◆ Task directions
Print the entries word for word, starting with the line that contains "Where should I click to: Click" and ending with the last line of the entries.

◆ Data extract
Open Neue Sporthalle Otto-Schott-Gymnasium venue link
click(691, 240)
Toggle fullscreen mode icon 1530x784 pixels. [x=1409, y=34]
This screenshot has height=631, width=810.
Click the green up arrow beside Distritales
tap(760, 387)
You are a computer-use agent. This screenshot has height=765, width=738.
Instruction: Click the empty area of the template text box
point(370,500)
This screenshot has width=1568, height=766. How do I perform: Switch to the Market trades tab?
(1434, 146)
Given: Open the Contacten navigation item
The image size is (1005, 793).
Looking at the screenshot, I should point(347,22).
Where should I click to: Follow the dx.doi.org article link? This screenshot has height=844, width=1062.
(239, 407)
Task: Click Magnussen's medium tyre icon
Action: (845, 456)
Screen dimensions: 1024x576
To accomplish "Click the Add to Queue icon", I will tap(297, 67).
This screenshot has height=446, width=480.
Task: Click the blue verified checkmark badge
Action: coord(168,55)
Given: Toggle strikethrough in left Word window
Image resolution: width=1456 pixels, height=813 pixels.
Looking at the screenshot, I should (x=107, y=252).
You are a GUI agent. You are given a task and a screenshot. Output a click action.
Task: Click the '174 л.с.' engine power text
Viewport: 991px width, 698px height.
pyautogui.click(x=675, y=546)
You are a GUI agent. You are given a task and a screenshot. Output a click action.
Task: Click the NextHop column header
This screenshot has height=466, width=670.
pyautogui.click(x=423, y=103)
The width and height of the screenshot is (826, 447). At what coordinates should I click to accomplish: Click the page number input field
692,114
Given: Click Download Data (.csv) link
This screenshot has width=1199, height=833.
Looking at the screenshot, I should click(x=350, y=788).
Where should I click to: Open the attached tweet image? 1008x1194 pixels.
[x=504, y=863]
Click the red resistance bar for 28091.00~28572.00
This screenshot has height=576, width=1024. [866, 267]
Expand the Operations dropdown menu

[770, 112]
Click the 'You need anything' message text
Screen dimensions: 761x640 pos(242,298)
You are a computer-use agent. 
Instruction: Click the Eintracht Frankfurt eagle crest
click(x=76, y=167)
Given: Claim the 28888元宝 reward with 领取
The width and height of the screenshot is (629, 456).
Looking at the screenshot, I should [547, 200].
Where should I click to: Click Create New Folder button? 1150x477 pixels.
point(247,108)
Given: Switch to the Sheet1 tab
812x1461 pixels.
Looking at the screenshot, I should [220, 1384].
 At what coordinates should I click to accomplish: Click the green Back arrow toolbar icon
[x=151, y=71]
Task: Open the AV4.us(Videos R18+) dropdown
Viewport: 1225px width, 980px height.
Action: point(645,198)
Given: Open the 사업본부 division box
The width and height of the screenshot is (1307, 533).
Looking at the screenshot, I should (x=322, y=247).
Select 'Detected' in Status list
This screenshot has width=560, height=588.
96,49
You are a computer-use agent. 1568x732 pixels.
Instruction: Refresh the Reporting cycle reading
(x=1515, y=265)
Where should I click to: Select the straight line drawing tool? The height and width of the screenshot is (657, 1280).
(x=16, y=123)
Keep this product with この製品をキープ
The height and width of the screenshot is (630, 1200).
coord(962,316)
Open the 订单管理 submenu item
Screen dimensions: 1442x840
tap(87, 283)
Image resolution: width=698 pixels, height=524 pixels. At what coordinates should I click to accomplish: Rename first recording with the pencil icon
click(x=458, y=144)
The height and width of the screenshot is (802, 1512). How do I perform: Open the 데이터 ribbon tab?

◆ Final result
Where should I click to: Click Create New Folder button? 1150x477 pixels.
point(247,108)
Given: Switch to the Sheet1 tab
812x1461 pixels.
Looking at the screenshot, I should [220, 1384].
 At what coordinates should I click to accomplish: Click the green Back arrow toolbar icon
[x=151, y=71]
Task: Open the AV4.us(Videos R18+) dropdown
Viewport: 1225px width, 980px height.
Action: point(645,198)
Given: Open the 사업본부 division box
The width and height of the screenshot is (1307, 533).
Looking at the screenshot, I should (x=322, y=247).
Select 'Detected' in Status list
This screenshot has width=560, height=588.
96,49
You are a computer-use agent. 1568x732 pixels.
Instruction: Refresh the Reporting cycle reading
(x=1515, y=265)
Where should I click to: Select the straight line drawing tool? The height and width of the screenshot is (657, 1280).
(x=16, y=123)
Keep this product with この製品をキープ
The height and width of the screenshot is (630, 1200).
coord(962,316)
Open the 订单管理 submenu item
Screen dimensions: 1442x840
tap(87, 283)
Image resolution: width=698 pixels, height=524 pixels. At what coordinates should I click to accomplish: Rename first recording with the pencil icon
click(x=458, y=144)
The height and width of the screenshot is (802, 1512). How do I perform: Open the 데이터 ribbon tab?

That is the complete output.